2015-03-15 Thread Chester Chen
can you just replace Duration.Inf with a shorter duration  ? how about

  import scala.concurrent.duration._
  val timeout = new Timeout(10 seconds)
  Await.result(result.future, timeout.duration)

  or

  val timeout = new FiniteDuration(10, TimeUnit.SECONDS)
  Await.result(result.future, timeout)

  or simply
  import scala.concurrent.duration._
  Await.result(result.future, 10 seconds)

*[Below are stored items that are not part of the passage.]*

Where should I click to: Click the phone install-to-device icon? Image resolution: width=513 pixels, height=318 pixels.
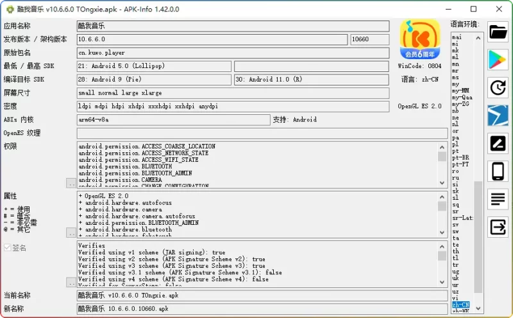tap(498, 172)
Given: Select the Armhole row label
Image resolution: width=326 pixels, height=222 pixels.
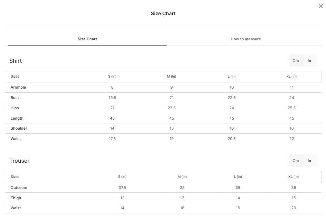Looking at the screenshot, I should (x=18, y=87).
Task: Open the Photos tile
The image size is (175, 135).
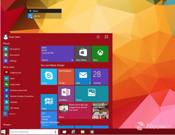Action: [x=91, y=93]
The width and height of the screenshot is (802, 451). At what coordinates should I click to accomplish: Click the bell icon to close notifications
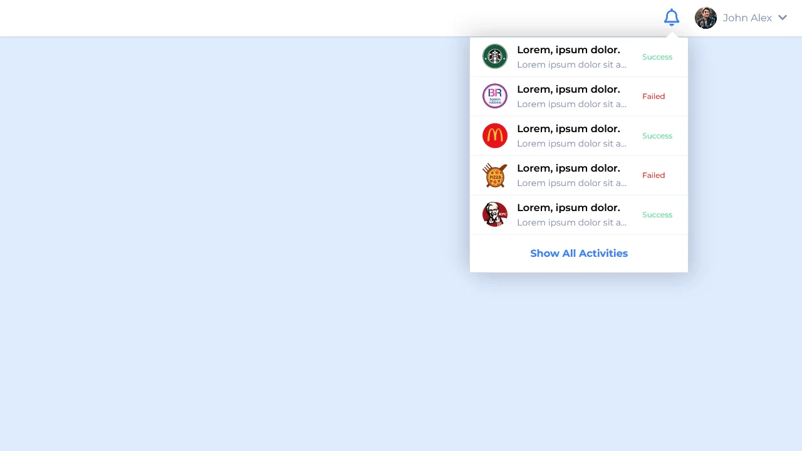[672, 17]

On Sun, Mar 15, 2015 at 8:08 PM, lonely Feb lonely8...@gmail.com wrote:

 Hi all, i meet up with a problem that torrent broadcast hang out in my
 spark cluster (1.2, standalone) , particularly serious when driver and
 executors are cross-region. when i read the code of broadcast i found that
 a sync block read here:

   def fetchBlockSync(host: String, port: Int, execId: String, blockId:
 String): ManagedBuffer = {
 // A monitor for the thread to wait on.
 val result = Promise[ManagedBuffer]()
 fetchBlocks(host, port, execId, Array(blockId),
   new BlockFetchingListener {
 override def onBlockFetchFailure(blockId: String, exception:
 Throwable): Unit = {
   result.failure(exception)
 }
 override def onBlockFetchSuccess(blockId: String, data:
 ManagedBuffer): Unit = {
   val ret = ByteBuffer.allocate(data.size.toInt)
   ret.put(data.nioByteBuffer())
   ret.flip()
   result.success(new NioManagedBuffer(ret))
 }
   })

 Await.result(result.future, Duration.Inf)
   }

 it seems that fetchBlockSync method does not have a timeout limit but wait
 forever ? Anybody can show me how to control the timeout here?



Re: broadcast hang out

2015-03-15 Thread lonely Feb
Anyone can help? Thanks a lot !

2015-03-16 11:45 GMT+08:00 lonely Feb lonely8...@gmail.com:

 yes

 2015-03-16 11:43 GMT+08:00 Mridul Muralidharan mri...@gmail.com:

 Cross region as in different data centers ?

 - Mridul

 On Sun, Mar 15, 2015 at 8:08 PM, lonely Feb lonely8...@gmail.com wrote:
  Hi all, i meet up with a problem that torrent broadcast hang out in my
  spark cluster (1.2, standalone) , particularly serious when driver and
  executors are cross-region. when i read the code of broadcast i found
 that
  a sync block read here:
 
def fetchBlockSync(host: String, port: Int, execId: String, blockId:
  String): ManagedBuffer = {
  // A monitor for the thread to wait on.
  val result = Promise[ManagedBuffer]()
  fetchBlocks(host, port, execId, Array(blockId),
new BlockFetchingListener {
  override def onBlockFetchFailure(blockId: String, exception:
  Throwable): Unit = {
result.failure(exception)
  }
  override def onBlockFetchSuccess(blockId: String, data:
  ManagedBuffer): Unit = {
val ret = ByteBuffer.allocate(data.size.toInt)
ret.put(data.nioByteBuffer())
ret.flip()
result.success(new NioManagedBuffer(ret))
  }
})
 
  Await.result(result.future, Duration.Inf)
}
 
  it seems that fetchBlockSync method does not have a timeout limit but
 wait
  forever ? Anybody can show me how to control the timeout here?